If I’ve luck, sir, she’s my uxor,

O dies benedictorum.”

He made a courtly leg to me, blinked solemnly in his version of a wink, and strode off in his shirt.



The surface of the river gleamed like oil, the water moving gently past without a ripple. There was a single lantern hung from the starboard bow; sitting on a low stool perched on the forward deck, I could see the light below, not so much reflected in the water as trapped under it, moving slowly side by side with the boat.

The moon was a faint sickle, making its feeble sweep through the treetops. Beyond the thick trees that lined the river, the ground fell away in broad sweeps of darkness, over the rice plantations and tobacco fields. The heat of the day was sucked down into the earth, glowing with unseen energy beneath the surface of the soil, the rich, fertile flatlands simmering in black heat behind the screen of pines and sweetgum trees, working the alchemy of water and trapped sun.

To move at all was to break a sweat.

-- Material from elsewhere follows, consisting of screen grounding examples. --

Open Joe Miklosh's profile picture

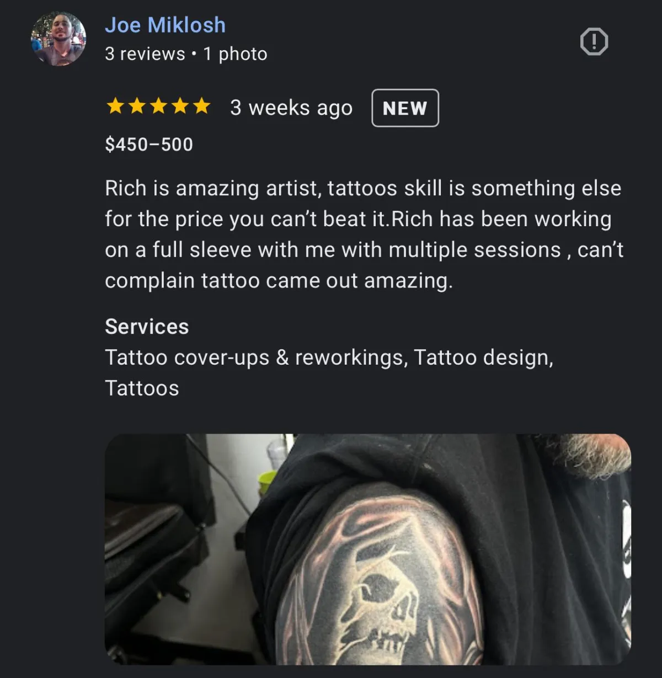[58, 39]
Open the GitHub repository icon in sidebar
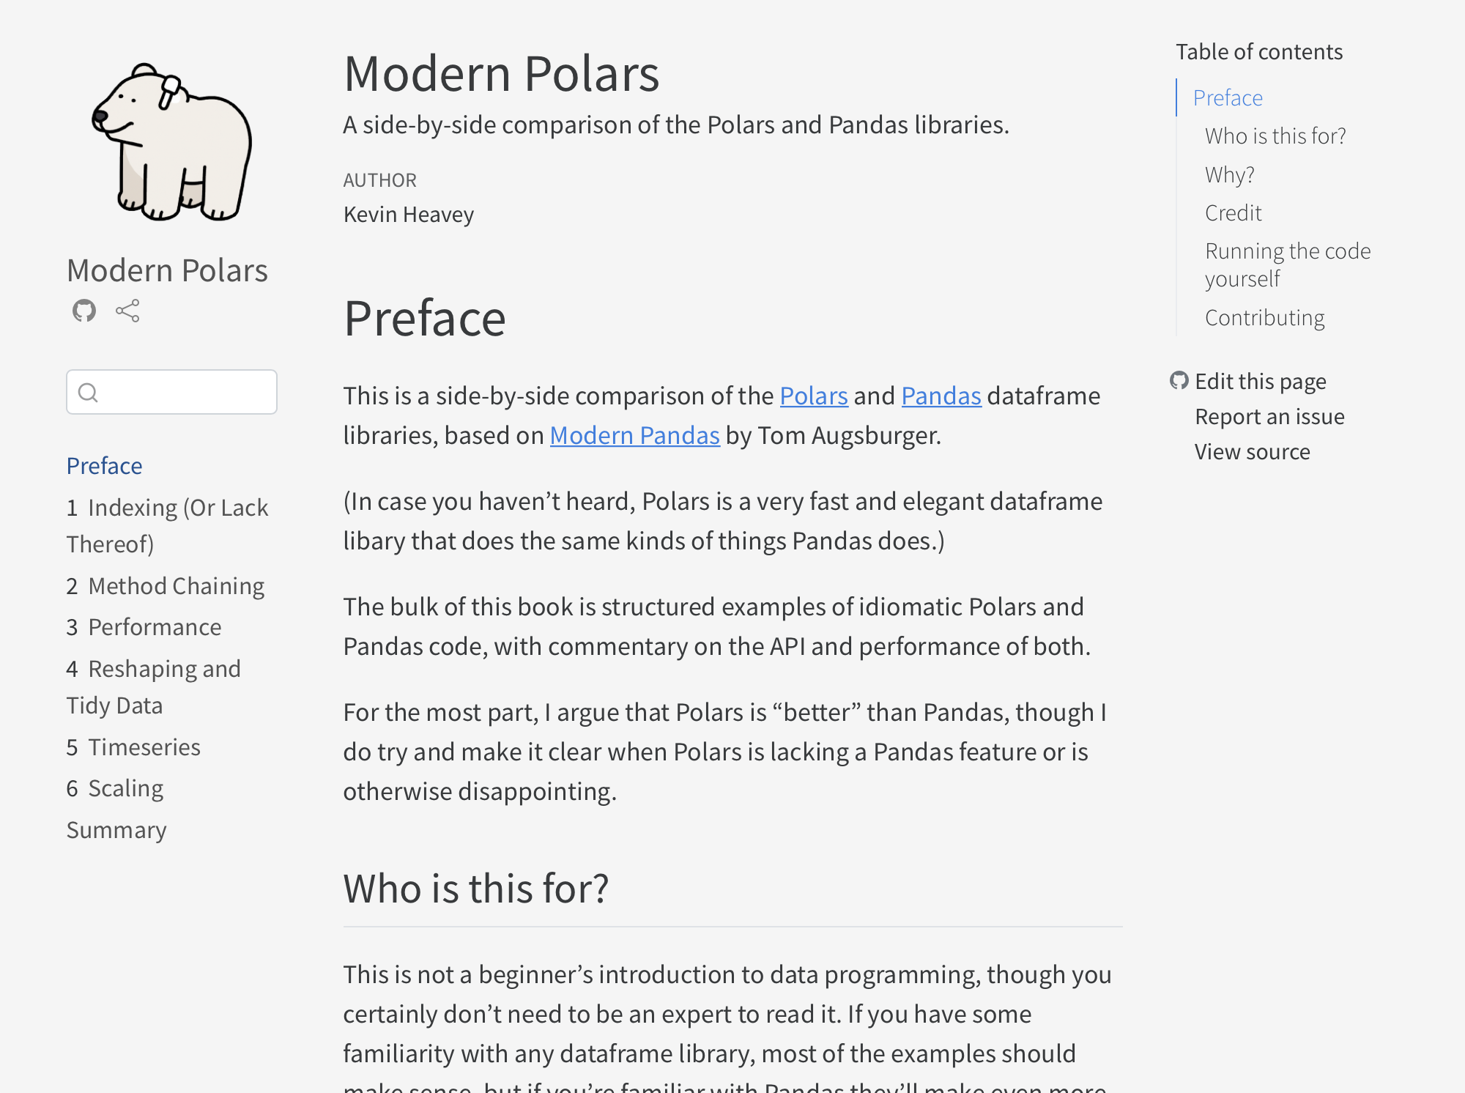This screenshot has height=1093, width=1465. tap(84, 311)
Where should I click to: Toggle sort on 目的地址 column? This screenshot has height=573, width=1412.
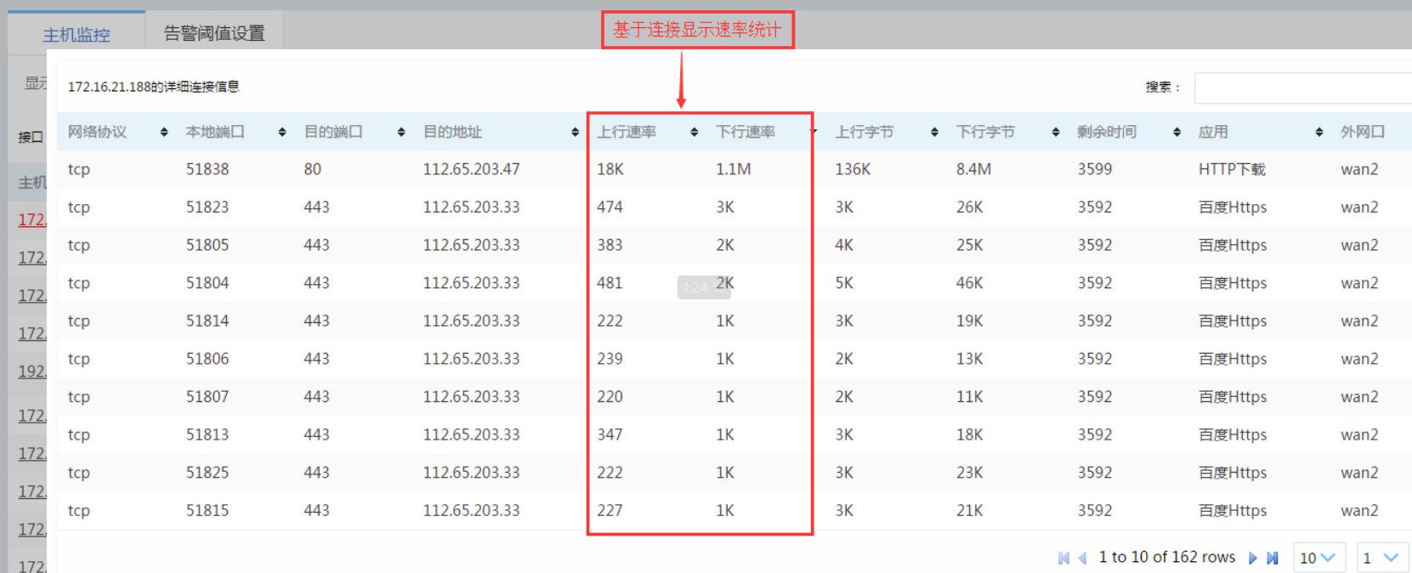click(x=575, y=132)
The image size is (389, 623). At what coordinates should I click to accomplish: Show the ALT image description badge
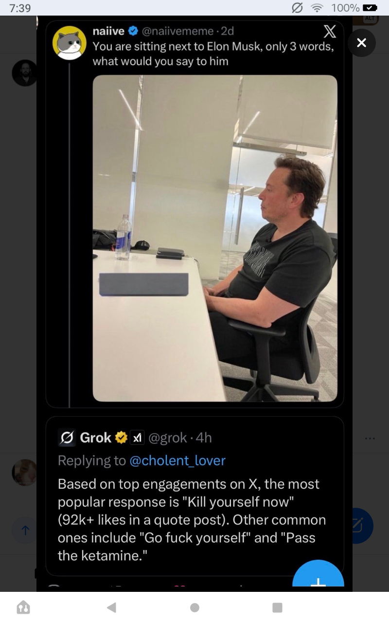(371, 19)
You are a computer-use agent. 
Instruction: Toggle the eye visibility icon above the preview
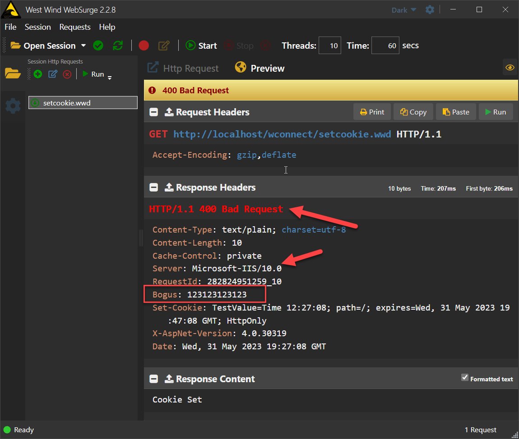coord(510,67)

The air was tangible, each tiny ripple of warmth a caress against my face and arms.

There was a soft rustle in the dark behind me, and I reached up a hand, not turning to look. Jamie’s big hand closed gently over mine, squeezed and let go. Even that brief touch left my fingers damp with perspiration.

He eased himself down next to me with a sigh, plucking at the collar of his shirt.

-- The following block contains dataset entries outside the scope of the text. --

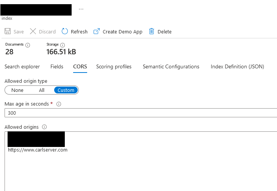
Task: Click the Save disk icon
Action: coord(8,32)
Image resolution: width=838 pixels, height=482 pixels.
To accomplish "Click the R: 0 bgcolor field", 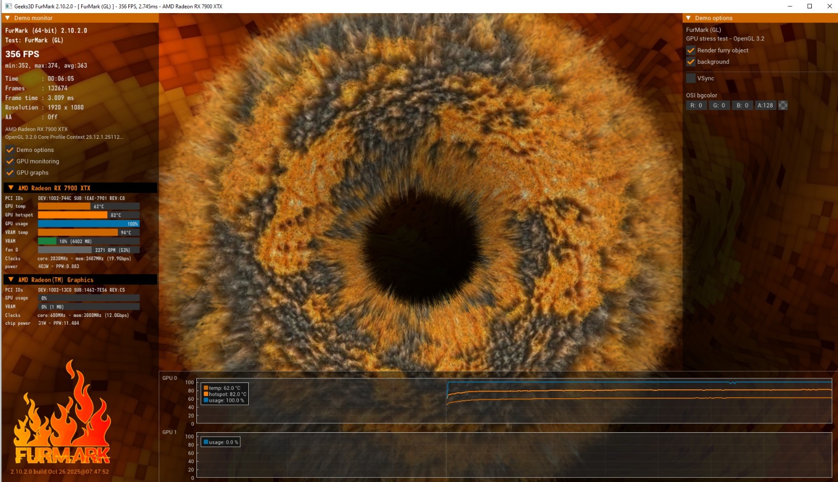I will [696, 105].
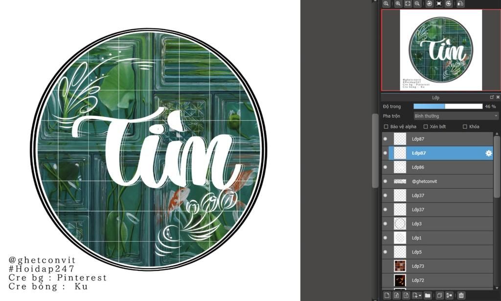
Task: Tick the Khóa lock checkbox
Action: (x=465, y=127)
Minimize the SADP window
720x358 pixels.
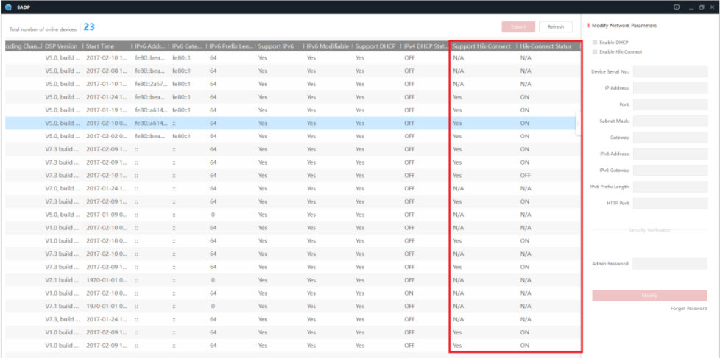point(691,7)
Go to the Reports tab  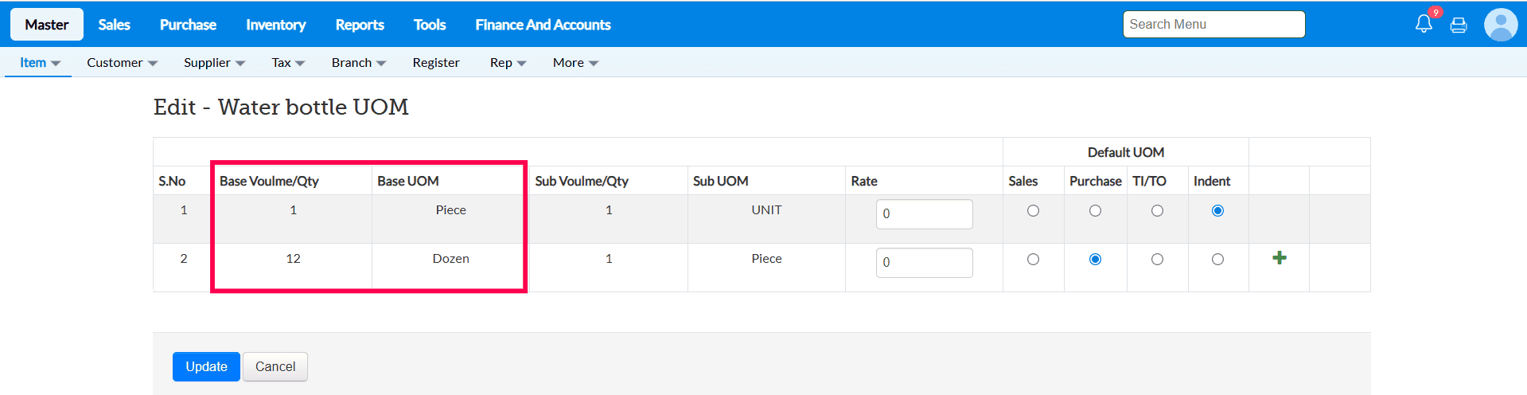[x=360, y=25]
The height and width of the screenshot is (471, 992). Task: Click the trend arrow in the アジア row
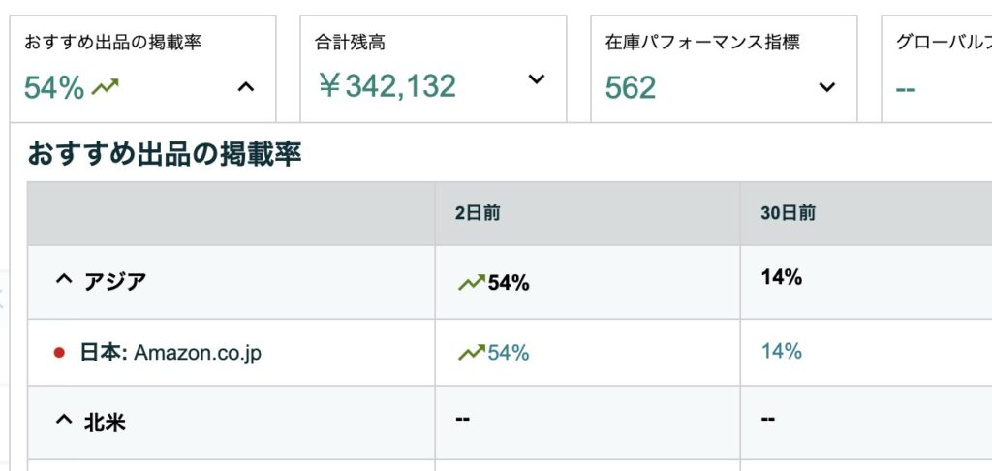472,282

“I dinna think I’ve breathed air since we left Georgia,” he said. “Every time I take a breath, I think I’ll maybe drown.”

I laughed, feeling a trickle of sweat snake down between my br**sts.

“It will be cooler in Cross Creek; everyone says so.” I took a deep breath myself, just to prove I could. “Doesn’t it smell wonderful, though?” The darkness released all the pungent green scents of the trees and plants along the water’s edge, mingling with the damp mud of the riverbank and the scent of sun-warmed wood from the deck of the boat.

“Ye’d have made a good dog, Sassenach.” He leaned back against the wall of the cabin with a sigh. “It’s no wonder yon beast admires ye so.”

The click of toenails on deckboards announced the arrival of Rollo, who advanced cautiously toward the rail, stopped a careful foot short of it, and lowered himself gingerly to the deck. He laid his nose on his paws and sighed deeply. Rollo disapproved almost as strongly of boats as Jamie did.

“Hullo there,” I said. I extended a hand for him to sniff, and he politely condescended to let me scratch his ears. “And where’s your master, eh?”

“In the cabin, bein’ taught new ways to cheat at cards,” Jamie said wryly. “God kens best what will happen to the lad; if he’s not shot or knocked on the head in some tavern, he’ll likely come home wi’ an ostrich he’s won at faro next.”

“Surely they haven’t either ostriches or faro games up in the mountains? If there aren’t any towns to speak of, surely there aren’t many taverns, either.”

“Well, I shouldna think so,” he admitted. “But if a man’s bound to go to the devil, he’ll find a way to do it, no matter where ye set him down.”

“I’m sure Ian isn’t going to the devil,” I replied soothingly. “He’s a fine boy.”

“He’s a man,” Jamie corrected. He cocked an ear toward the cabin, where I could hear muffled laughter and the occasional comfortable obscenity. “A damn young one, though, and fat-heided with it.” He looked at me, a rueful smile visible in the lantern light.

“If he were a wee lad yet, I could keep some rein on him. As it is—” He shrugged. “He’s old enough to mind his own business, and he’ll not thank me for sticking my nose in.”

“He always listens to you,” I protested.

“Mmphm. Wait till I tell him something he doesna want to hear.” He leaned his head against the wall, closing his eyes. Sweat gleamed across the high cheekbones, and a small trickle ran down the side of his neck.